D'après le texte fourni, quelle proportion des cancers colorectaux traités très tôt va récidiver ?

[Texte fourni]

• • • • •

AVEC DE PLUS EN PLUS de tumeurs diagnostiquées à un stade peu avancé, le dépistage organisé du cancer colorectal met l’accent sur la question de la prise en charge optimale de ces formes précoces. Même si le pronostic est meilleur, près de 20 à 25 % de ces cancers traités très tôt vont récidiver. Or il n’existe aucun marqueur précoce performant pour identifier les sujets à risque, à ce jour. L’équipe INSERM, Immunologie et cancérologie intégrative dirigée par Jérôme Galon (INSERM U872) en collaboration avec la plate-forme d’immunologie des tumeurs de l’Hôpital européen Georges-Pompidou (AP-HP) dirigée par le Pr Franck Pagès, pourrait bien apporter une solution à ce problème, en montrant le rôle fondamental de l’infiltration immunitaire in situ à un stade précoce.
Depuis plusieurs années, l’équipe de Jérôme Galon et de Franck Pagès cherche à comprendre l’évolution de la réponse immunitaire à tous les stades d’évolution de la maladie. Dans cette étude, les scientifiques se sont attachés aux cancers colorectaux à un stade précoce (stades I ou II). Une forte concentration de lymphocytes T cytotoxiques et mémoires au sein de la tumeur est un élément prédictif de l’absence de récidive du cancer et d’une survie prolongée des patients concernés. Selon les chercheurs, « à peine 5 % des patients qui présentaient une forte densité de lymphocytes T cytotoxiques et de lymphocytes T mémoires, ont vu leur cancer récidiver et plus de 85 % de ces malades ont survécu, cinq ans après la découverte du cancer. À l’inverse, ces taux passent respectivement à 75 % et à 27,5 % pour les patients qui avaient une faible densité de ces lymphocytes ».
Immunohistochimie, génomique et statistique.

• • • • •

[Données extraites]

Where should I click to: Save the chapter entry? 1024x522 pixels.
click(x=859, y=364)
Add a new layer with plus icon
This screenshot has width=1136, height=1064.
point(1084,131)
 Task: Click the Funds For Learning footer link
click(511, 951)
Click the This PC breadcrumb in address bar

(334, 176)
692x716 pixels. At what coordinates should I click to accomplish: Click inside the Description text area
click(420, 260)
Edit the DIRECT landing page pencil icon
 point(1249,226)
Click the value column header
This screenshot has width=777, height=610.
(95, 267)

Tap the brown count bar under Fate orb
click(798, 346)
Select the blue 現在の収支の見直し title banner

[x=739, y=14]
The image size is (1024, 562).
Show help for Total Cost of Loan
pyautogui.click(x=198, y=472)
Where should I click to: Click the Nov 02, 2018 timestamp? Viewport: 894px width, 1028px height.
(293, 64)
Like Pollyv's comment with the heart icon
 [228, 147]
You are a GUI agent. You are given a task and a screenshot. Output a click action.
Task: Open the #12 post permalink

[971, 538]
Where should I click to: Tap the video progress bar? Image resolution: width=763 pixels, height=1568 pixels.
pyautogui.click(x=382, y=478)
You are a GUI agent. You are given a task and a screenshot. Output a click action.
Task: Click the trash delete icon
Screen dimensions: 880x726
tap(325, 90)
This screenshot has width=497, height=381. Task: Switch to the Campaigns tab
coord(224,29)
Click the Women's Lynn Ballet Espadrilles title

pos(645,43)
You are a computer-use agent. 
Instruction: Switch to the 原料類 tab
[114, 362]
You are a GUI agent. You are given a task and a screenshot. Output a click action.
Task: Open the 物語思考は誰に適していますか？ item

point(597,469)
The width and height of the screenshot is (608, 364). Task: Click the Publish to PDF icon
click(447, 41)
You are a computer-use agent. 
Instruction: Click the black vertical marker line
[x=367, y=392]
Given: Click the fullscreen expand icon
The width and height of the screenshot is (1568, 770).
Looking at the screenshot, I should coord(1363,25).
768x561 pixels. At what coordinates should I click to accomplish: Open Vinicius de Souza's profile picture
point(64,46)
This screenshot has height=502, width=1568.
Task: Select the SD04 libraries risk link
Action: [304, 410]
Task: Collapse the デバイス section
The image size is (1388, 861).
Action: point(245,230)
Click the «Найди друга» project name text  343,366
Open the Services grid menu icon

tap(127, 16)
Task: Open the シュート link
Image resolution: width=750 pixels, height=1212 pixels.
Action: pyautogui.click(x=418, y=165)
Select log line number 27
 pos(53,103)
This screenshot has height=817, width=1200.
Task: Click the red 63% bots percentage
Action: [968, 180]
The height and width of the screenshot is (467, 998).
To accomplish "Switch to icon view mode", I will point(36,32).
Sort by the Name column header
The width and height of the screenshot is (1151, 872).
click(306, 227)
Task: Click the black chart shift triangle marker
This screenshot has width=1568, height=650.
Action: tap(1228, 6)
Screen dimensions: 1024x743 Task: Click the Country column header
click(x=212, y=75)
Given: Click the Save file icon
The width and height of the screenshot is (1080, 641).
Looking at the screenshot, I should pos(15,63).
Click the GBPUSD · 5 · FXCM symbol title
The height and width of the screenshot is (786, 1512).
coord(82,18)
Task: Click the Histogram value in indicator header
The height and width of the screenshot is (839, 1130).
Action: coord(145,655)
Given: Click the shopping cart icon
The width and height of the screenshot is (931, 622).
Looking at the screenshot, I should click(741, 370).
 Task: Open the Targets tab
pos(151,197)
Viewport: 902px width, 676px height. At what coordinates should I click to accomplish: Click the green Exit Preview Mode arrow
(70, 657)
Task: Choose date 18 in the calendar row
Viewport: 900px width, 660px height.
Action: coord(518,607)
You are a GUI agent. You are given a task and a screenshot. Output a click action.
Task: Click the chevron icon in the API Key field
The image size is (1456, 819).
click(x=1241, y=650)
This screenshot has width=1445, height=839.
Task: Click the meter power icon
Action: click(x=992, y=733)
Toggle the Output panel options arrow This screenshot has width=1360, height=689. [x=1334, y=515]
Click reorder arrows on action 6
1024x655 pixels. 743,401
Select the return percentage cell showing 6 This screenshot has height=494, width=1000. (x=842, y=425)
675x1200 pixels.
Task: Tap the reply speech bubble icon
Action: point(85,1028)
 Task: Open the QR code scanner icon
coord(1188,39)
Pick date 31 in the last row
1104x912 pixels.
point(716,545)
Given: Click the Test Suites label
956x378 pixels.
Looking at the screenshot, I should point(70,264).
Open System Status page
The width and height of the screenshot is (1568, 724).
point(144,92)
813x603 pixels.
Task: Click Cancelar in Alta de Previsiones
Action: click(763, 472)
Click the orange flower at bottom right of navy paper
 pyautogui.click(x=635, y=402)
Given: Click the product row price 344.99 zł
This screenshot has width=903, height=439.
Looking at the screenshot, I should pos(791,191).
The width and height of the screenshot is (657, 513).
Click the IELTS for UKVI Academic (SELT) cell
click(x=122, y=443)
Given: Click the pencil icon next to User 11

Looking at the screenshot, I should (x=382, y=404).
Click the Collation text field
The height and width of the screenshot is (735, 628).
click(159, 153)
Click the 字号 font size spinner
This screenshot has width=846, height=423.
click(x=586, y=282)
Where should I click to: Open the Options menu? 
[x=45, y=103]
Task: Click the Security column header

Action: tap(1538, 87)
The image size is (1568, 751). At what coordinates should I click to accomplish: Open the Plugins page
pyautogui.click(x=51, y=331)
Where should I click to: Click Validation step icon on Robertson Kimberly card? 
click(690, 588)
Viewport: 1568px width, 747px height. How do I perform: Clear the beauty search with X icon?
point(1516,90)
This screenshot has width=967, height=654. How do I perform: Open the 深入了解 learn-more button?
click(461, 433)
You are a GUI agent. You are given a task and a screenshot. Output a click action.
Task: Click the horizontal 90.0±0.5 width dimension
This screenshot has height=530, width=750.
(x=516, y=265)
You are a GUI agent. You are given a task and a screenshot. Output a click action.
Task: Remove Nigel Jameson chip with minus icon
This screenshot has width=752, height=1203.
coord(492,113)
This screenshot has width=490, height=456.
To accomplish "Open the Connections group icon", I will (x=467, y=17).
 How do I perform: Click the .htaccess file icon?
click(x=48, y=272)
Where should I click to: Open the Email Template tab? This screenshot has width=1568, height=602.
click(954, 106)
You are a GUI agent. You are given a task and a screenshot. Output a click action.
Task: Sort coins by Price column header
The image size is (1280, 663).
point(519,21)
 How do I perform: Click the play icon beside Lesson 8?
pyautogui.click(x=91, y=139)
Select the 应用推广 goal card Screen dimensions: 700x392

• • • • •

[Réponse]
Près de 20 à 25 % de ces cancers vont récidiver.